As the current took her out of sight, the last thing Jakob saw was a look of suppressed terror on her face, but she raised her hand and waved as she rounded the bend and left his view.
He pushed the feeling of uneasiness down as he walked back into town. Halfway home he had a change of heart and ran back to the place where she’d entered the river. Of course there was no sign of her now. He ran downstream hoping to see where she’d scrambled up the bank on the other side. He ran until he couldn’t run anymore, and then he walked. He walked until the bridge came into view, then Jakob turned and walked back towards town for the second time today, still watching the opposite bank in case he’d missed the signs the first time past.
When he finally made it home he found the town in an uproar over the stolen money.
“I swear to you, constable. I went out to the woods to pick wild blackberries. I stopped for lunch and felt sleepy so I decided to have a nap. I slept a longer than I meant to and when I woke up it was already getting dark so I ran home,” Jakob explained to the constable, trying to keep his face as innocent looking as possible.
“Where are these blackberries you were supposedly out picking then?”
“When I woke up and realised how late it was I panicked and I forgot my bag in my hurry to get home.”
It was hardly a watertight alibi, but the constable seemed to accept it. Jakob also swore he hadn’t seen Dani since yesterday.
He was watched closely over the next few weeks, and while the crime was pinned on Dani, as she had disappeared the same day and never returned, there were those that suspected him still and were waiting for him to go back into the forest to dig up the stolen money and make his escape. During that time his greatest fear was that a letter would arrive from Dani, giving him away.
No letter came and eventually suspicion around him died down. While Jakob was relieved there was no letter, it also worried him.

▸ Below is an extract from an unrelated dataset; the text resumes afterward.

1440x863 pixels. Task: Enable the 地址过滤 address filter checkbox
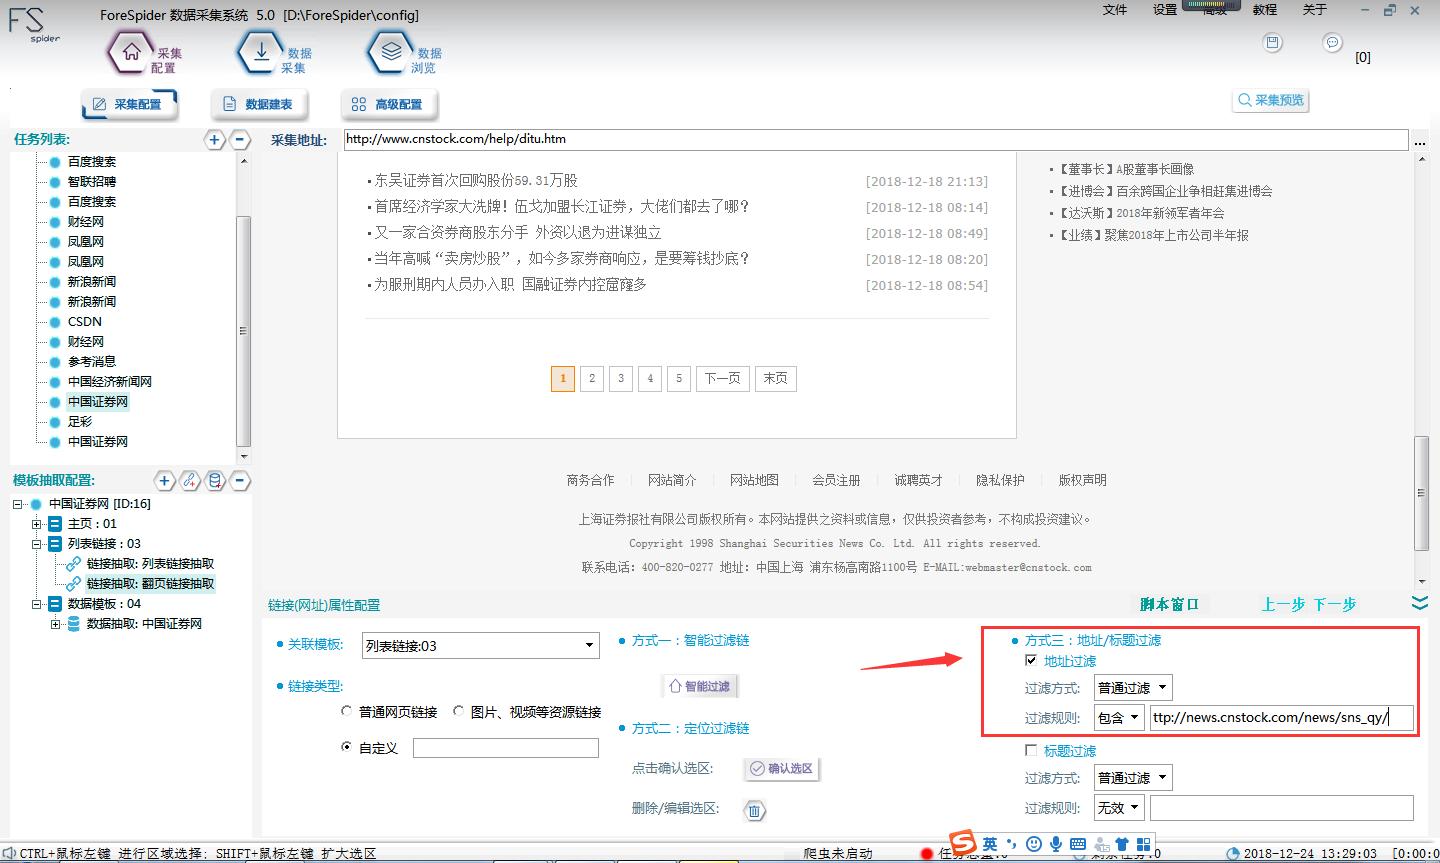coord(1030,660)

Had Dani been seduced by the wonders of the city and forgotten about her young love? Or had she not made it out of the raging river?

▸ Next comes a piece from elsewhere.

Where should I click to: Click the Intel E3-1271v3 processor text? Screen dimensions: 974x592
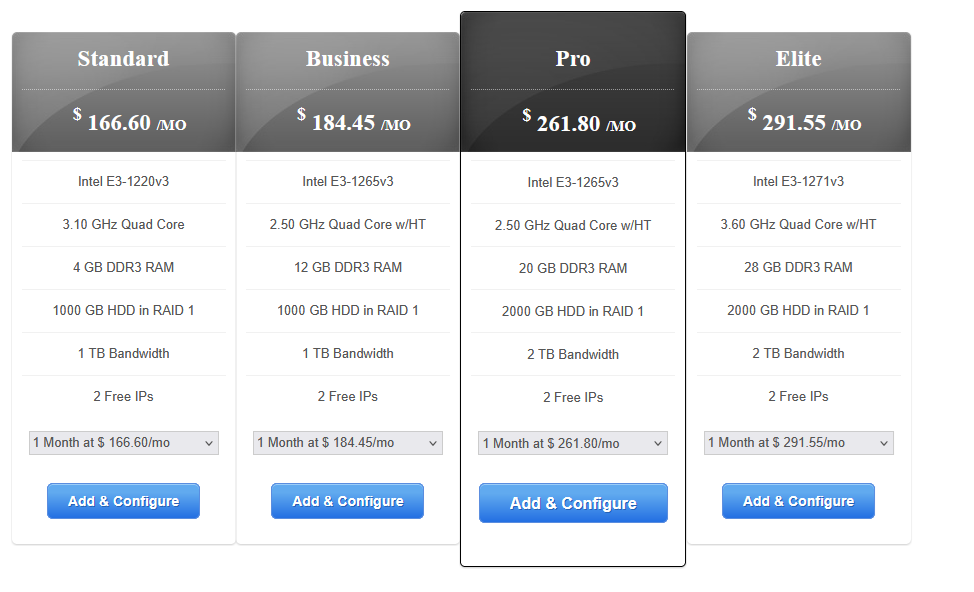pos(798,182)
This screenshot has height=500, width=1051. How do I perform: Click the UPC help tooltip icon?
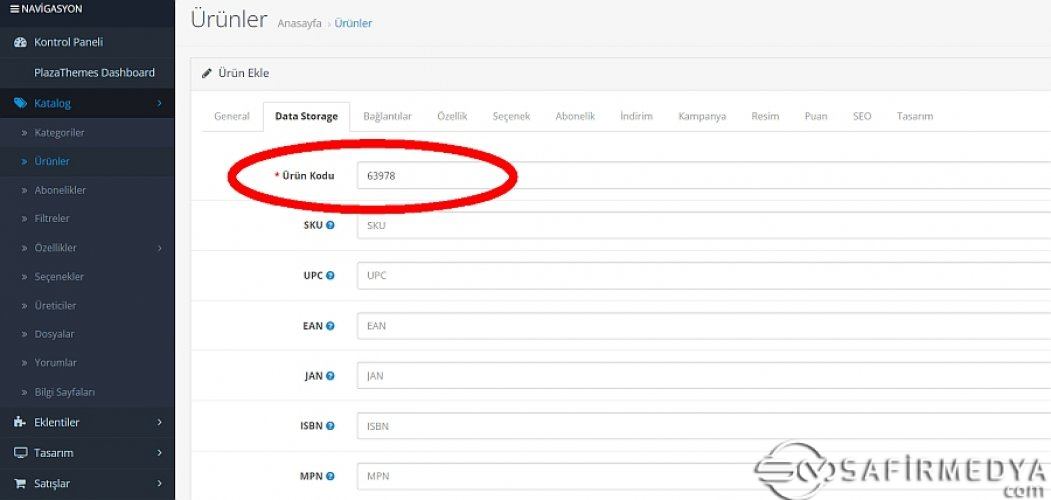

Weeks became months, which turned into years and the uncertainty of Dani’s fate sat in the bottom of Jakob’s heart like an anchor. His wife, for he did eventually marry, grew used to his occasional melancholy moods and, if anything, loved him more for them. She thought they showed a depth of character that few other men were willing to show.
Jakob’s children were the light of his life. They could bring a smile to his face even when he was in the darkest depression. Lucy, his youngest daughter, was an adventurous soul who often reminded him of Dani in her boldness. Although she wasn’t quite yet a teenager, and despite her parents warnings, she often went wandering, far from the town, upriver or downriver, just for the sake of wandering itself.
It was midsummer, dusk was just starting to fall, and Lucy hadn’t been seen all day. Jakob wasn’t worried though, she’d be home before it got completely dark. He settled himself on the porch to wait for her.
“Dad, wake up,” Lucy whispered as she shook his shoulder. Jakob realised he must have fallen asleep while waiting for her to return. “Dad, look what I found while I was out walking today. I went down the river, followed it around the big bend it takes just past the woods. That massive tree, the one just before the bridge, had been uprooted by the storms last week and it made a dam and the whole river was diverted. The river bed was all exposed and drying out and I saw this sticking up out of it. Look, Dad! It’s a bag of money! Gold coins! It’s just been lying there on the bottom of the river for who knows how long. Do you think we can keep it, Dad?”